Average time to solve is 50m

54 upvotes

Asked in companies

Problem statement

Ninja is a log cutter. He has a ‘K’ number of axes and an infinite amount of logs. But, Ninja has a log cutting stand that has a capacity of ‘N’, which means he can only try to cut at max ‘N’ logs in one go. All the axes are exactly the same and can cut up to some logs in one go. If we try to cut more logs than its capacity the axe will break.

To improve efficiency, Ninja wants to know how many logs he can cut with an axe in one go without breaking it. But, he wants to know this is the minimum number of moves and in the allotted number of axes.

Can you calculate the minimum number of moves in which Ninja can know the limit of axes?

Some points to notice about axes are:

1. An axe that is used to cut a lesser or equal number of logs than its limit can be used again.
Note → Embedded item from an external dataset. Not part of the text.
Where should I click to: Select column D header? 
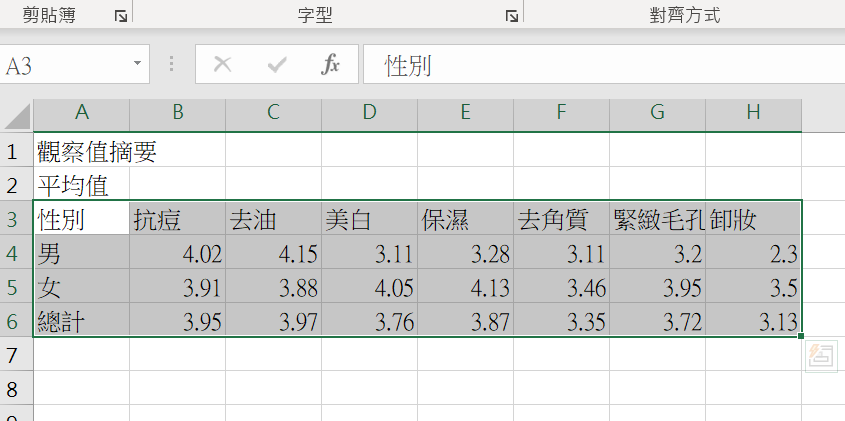pyautogui.click(x=369, y=114)
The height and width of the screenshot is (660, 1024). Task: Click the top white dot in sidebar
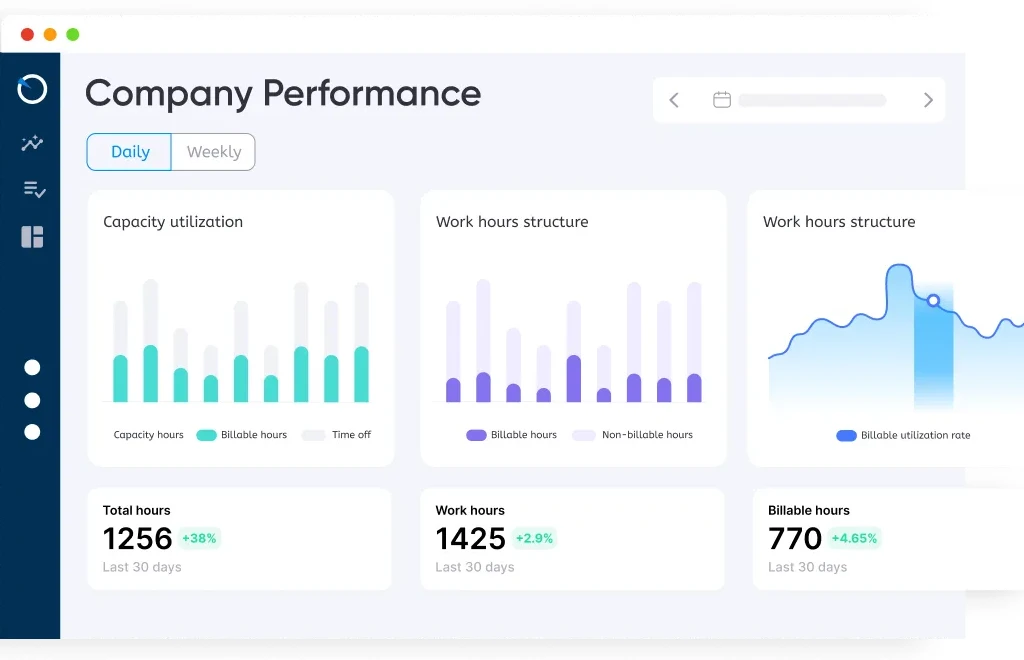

2. An axe that is used to cut more logs than its limit will be broken. Thus, it cannot be used again.

3. All the axes have the same limit of cutting logs until broken.

4. An axe may also cut N logs or may not even cut a single log.

Example

Let the number of axes (K) be 2 & the capacity of the log cutting stand (N) be 6.

From the above example, we can see that the maximum number of moves is 3 for 2 axes and a capacity of 6 logs.

Detailed explanation ( Input/output format, Notes, Images )

Input format:

The first line of input contains an integer ‘T’ denoting the number of queries or test cases. 

The first and only line of each input consists of 2 space-separated integers ‘K’ and ‘N’ denoting the number of axes and the capacity of log cutting stand simultaneously.

Output format:

For each test case, print the minimum number of moves required to know the limit of the axe.

Print the output of each test case in a separate line.

Note:

You do not need to print anything, it has already been taken care of. Just implement the given function.

Follow Up

Can you solve this in the worst-case time complexity of N ^ (1/3)

Constraints:

1 <= T <= 10
1 <= K <= 100
1 <= N <= 10000

Sample Input 1:

2
2 6
3 3

Sample Output 1:

3
2

Explanation:

For test case 1: Refer to the example explained above.

For test case 2:
First, try to cut 2 logs:
If it cuts 2 logs, try to cut 3 logs.
If it couldn’t cut 2 logs, try to cut 1 log.

Thus, the maximum number of moves required are 3.

Sample Input 2:

2
4 11
3 8

Sample Output 2:

4
4

Hint 1

Hint 2

Hint 3

Hint 4

Hint 5

The very first approach can be to try cutting logs and find the one with the minimum number of moves.

Approaches (5)

Approach 1

Approach 2

Approach 3

Approach 4

Approach 5

Recursion

The very first approach can be to try cutting logs and find the one with the minimum number of moves.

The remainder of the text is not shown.